» **How to complete this task**:
Go to the line holding "Click empty gray background below the menu" in the entries below and write out exactly every line down to and including the line holding "Where should I".
========================================================================
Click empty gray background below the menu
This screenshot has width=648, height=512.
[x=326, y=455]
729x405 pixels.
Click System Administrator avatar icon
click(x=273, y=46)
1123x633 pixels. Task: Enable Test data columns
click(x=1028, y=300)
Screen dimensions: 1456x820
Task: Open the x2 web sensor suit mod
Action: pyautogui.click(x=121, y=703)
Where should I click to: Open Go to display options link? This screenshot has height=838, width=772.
========================================================================
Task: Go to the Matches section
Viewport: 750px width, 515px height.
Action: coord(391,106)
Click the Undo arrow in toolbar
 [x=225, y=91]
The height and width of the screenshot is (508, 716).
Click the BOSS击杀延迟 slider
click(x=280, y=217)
========================================================================
» **Written response**:
Click empty gray background below the menu
This screenshot has width=648, height=512.
[x=326, y=455]
729x405 pixels.
Click System Administrator avatar icon
click(x=273, y=46)
1123x633 pixels. Task: Enable Test data columns
click(x=1028, y=300)
Screen dimensions: 1456x820
Task: Open the x2 web sensor suit mod
Action: pyautogui.click(x=121, y=703)
Where should I click to: Open Go to display options link? This screenshot has height=838, width=772.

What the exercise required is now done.